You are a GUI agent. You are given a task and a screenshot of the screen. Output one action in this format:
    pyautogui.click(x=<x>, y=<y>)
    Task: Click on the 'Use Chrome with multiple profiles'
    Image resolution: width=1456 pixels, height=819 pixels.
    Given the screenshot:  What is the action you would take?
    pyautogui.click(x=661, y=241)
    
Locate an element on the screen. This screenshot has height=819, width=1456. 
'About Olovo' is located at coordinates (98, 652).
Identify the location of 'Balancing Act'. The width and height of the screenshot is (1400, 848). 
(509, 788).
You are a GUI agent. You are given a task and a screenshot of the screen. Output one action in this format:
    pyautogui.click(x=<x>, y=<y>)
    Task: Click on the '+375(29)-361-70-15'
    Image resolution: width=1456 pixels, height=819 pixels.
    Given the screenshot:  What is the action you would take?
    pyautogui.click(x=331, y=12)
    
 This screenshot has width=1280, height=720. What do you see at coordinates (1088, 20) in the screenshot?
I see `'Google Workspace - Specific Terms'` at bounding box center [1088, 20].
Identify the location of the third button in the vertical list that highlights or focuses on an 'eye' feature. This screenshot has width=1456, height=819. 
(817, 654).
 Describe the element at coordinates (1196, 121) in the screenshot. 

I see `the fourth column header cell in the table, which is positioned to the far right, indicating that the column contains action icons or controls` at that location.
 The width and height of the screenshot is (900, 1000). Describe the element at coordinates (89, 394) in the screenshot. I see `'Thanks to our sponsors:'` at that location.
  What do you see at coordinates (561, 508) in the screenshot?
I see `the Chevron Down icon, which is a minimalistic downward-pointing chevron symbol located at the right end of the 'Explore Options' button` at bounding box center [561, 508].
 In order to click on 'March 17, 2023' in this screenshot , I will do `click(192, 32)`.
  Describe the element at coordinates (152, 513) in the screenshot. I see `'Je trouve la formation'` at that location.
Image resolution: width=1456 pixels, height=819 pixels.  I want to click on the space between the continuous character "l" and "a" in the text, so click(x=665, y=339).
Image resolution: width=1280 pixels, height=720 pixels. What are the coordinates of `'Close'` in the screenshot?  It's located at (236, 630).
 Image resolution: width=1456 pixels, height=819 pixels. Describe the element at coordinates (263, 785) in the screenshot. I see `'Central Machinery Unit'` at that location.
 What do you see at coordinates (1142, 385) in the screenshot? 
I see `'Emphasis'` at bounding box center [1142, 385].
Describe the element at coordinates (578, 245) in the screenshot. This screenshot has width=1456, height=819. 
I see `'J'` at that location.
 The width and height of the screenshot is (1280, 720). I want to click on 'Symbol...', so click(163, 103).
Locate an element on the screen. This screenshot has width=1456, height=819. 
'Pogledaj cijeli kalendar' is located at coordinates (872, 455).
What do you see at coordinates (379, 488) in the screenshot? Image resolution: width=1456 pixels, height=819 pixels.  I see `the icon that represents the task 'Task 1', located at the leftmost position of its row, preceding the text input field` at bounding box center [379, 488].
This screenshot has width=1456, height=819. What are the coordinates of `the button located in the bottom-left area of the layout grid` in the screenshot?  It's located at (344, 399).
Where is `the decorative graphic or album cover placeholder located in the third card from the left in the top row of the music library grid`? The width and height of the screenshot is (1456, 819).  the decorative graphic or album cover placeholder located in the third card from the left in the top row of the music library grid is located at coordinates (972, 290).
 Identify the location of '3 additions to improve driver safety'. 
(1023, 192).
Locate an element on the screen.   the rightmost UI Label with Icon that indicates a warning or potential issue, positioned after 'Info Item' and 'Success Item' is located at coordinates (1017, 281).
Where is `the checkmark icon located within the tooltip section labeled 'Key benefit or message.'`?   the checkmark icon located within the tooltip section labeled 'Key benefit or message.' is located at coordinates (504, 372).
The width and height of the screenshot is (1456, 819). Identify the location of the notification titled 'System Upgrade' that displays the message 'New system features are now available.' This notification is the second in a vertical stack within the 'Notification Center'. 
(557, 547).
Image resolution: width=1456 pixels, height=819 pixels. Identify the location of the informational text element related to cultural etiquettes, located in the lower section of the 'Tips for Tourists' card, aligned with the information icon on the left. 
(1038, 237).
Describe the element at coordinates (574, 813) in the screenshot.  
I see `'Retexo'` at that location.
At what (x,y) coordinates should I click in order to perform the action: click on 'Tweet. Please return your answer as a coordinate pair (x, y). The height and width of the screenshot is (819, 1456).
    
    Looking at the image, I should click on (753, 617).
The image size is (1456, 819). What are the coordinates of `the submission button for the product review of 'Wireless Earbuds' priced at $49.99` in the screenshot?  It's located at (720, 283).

* **WRITTEN INSTRUCTION**: Rewrite all of the material above as a numbered list, one line per item, leaving out the blank lines.

* **IN RESPONSE**:
1. You are a GUI agent. You are given a task and a screenshot of the screen. Output one action in this format:
2.     pyautogui.click(x=<x>, y=<y>)
3.     Task: Click on the 'Use Chrome with multiple profiles'
4.     Image resolution: width=1456 pixels, height=819 pixels.
5.     Given the screenshot:  What is the action you would take?
6.     pyautogui.click(x=661, y=241)
7. Locate an element on the screen. This screenshot has height=819, width=1456. 
8. 'About Olovo' is located at coordinates (98, 652).
9. Identify the location of 'Balancing Act'. The width and height of the screenshot is (1400, 848). 
10. (509, 788).
11. You are a GUI agent. You are given a task and a screenshot of the screen. Output one action in this format:
12.     pyautogui.click(x=<x>, y=<y>)
13.     Task: Click on the '+375(29)-361-70-15'
14.     Image resolution: width=1456 pixels, height=819 pixels.
15.     Given the screenshot:  What is the action you would take?
16.     pyautogui.click(x=331, y=12)
17.  This screenshot has width=1280, height=720. What do you see at coordinates (1088, 20) in the screenshot?
18. I see `'Google Workspace - Specific Terms'` at bounding box center [1088, 20].
19. Identify the location of the third button in the vertical list that highlights or focuses on an 'eye' feature. This screenshot has width=1456, height=819. 
20. (817, 654).
21.  Describe the element at coordinates (1196, 121) in the screenshot. 
22. I see `the fourth column header cell in the table, which is positioned to the far right, indicating that the column contains action icons or controls` at that location.
23.  The width and height of the screenshot is (900, 1000). Describe the element at coordinates (89, 394) in the screenshot. I see `'Thanks to our sponsors:'` at that location.
24.   What do you see at coordinates (561, 508) in the screenshot?
25. I see `the Chevron Down icon, which is a minimalistic downward-pointing chevron symbol located at the right end of the 'Explore Options' button` at bounding box center [561, 508].
26.  In order to click on 'March 17, 2023' in this screenshot , I will do `click(192, 32)`.
27.   Describe the element at coordinates (152, 513) in the screenshot. I see `'Je trouve la formation'` at that location.
28. Image resolution: width=1456 pixels, height=819 pixels.  I want to click on the space between the continuous character "l" and "a" in the text, so click(x=665, y=339).
29. Image resolution: width=1280 pixels, height=720 pixels. What are the coordinates of `'Close'` in the screenshot?  It's located at (236, 630).
30.  Image resolution: width=1456 pixels, height=819 pixels. Describe the element at coordinates (263, 785) in the screenshot. I see `'Central Machinery Unit'` at that location.
31.  What do you see at coordinates (1142, 385) in the screenshot? 
32. I see `'Emphasis'` at bounding box center [1142, 385].
33. Describe the element at coordinates (578, 245) in the screenshot. This screenshot has width=1456, height=819. 
34. I see `'J'` at that location.
35.  The width and height of the screenshot is (1280, 720). I want to click on 'Symbol...', so click(163, 103).
36. Locate an element on the screen. This screenshot has width=1456, height=819. 
37. 'Pogledaj cijeli kalendar' is located at coordinates (872, 455).
38. What do you see at coordinates (379, 488) in the screenshot? Image resolution: width=1456 pixels, height=819 pixels.  I see `the icon that represents the task 'Task 1', located at the leftmost position of its row, preceding the text input field` at bounding box center [379, 488].
39. This screenshot has width=1456, height=819. What are the coordinates of `the button located in the bottom-left area of the layout grid` in the screenshot?  It's located at (344, 399).
40. Where is `the decorative graphic or album cover placeholder located in the third card from the left in the top row of the music library grid`? The width and height of the screenshot is (1456, 819).  the decorative graphic or album cover placeholder located in the third card from the left in the top row of the music library grid is located at coordinates (972, 290).
41.  Identify the location of '3 additions to improve driver safety'. 
42. (1023, 192).
43. Locate an element on the screen.   the rightmost UI Label with Icon that indicates a warning or potential issue, positioned after 'Info Item' and 'Success Item' is located at coordinates (1017, 281).
44. Where is `the checkmark icon located within the tooltip section labeled 'Key benefit or message.'`?   the checkmark icon located within the tooltip section labeled 'Key benefit or message.' is located at coordinates (504, 372).
45. The width and height of the screenshot is (1456, 819). Identify the location of the notification titled 'System Upgrade' that displays the message 'New system features are now available.' This notification is the second in a vertical stack within the 'Notification Center'. 
46. (557, 547).
47. Image resolution: width=1456 pixels, height=819 pixels. Identify the location of the informational text element related to cultural etiquettes, located in the lower section of the 'Tips for Tourists' card, aligned with the information icon on the left. 
48. (1038, 237).
49. Describe the element at coordinates (574, 813) in the screenshot.  
50. I see `'Retexo'` at that location.
51. At what (x,y) coordinates should I click in order to perform the action: click on 'Tweet. Please return your answer as a coordinate pair (x, y). The height and width of the screenshot is (819, 1456).
52.     Looking at the image, I should click on (753, 617).
53. The image size is (1456, 819). What are the coordinates of `the submission button for the product review of 'Wireless Earbuds' priced at $49.99` in the screenshot?  It's located at (720, 283).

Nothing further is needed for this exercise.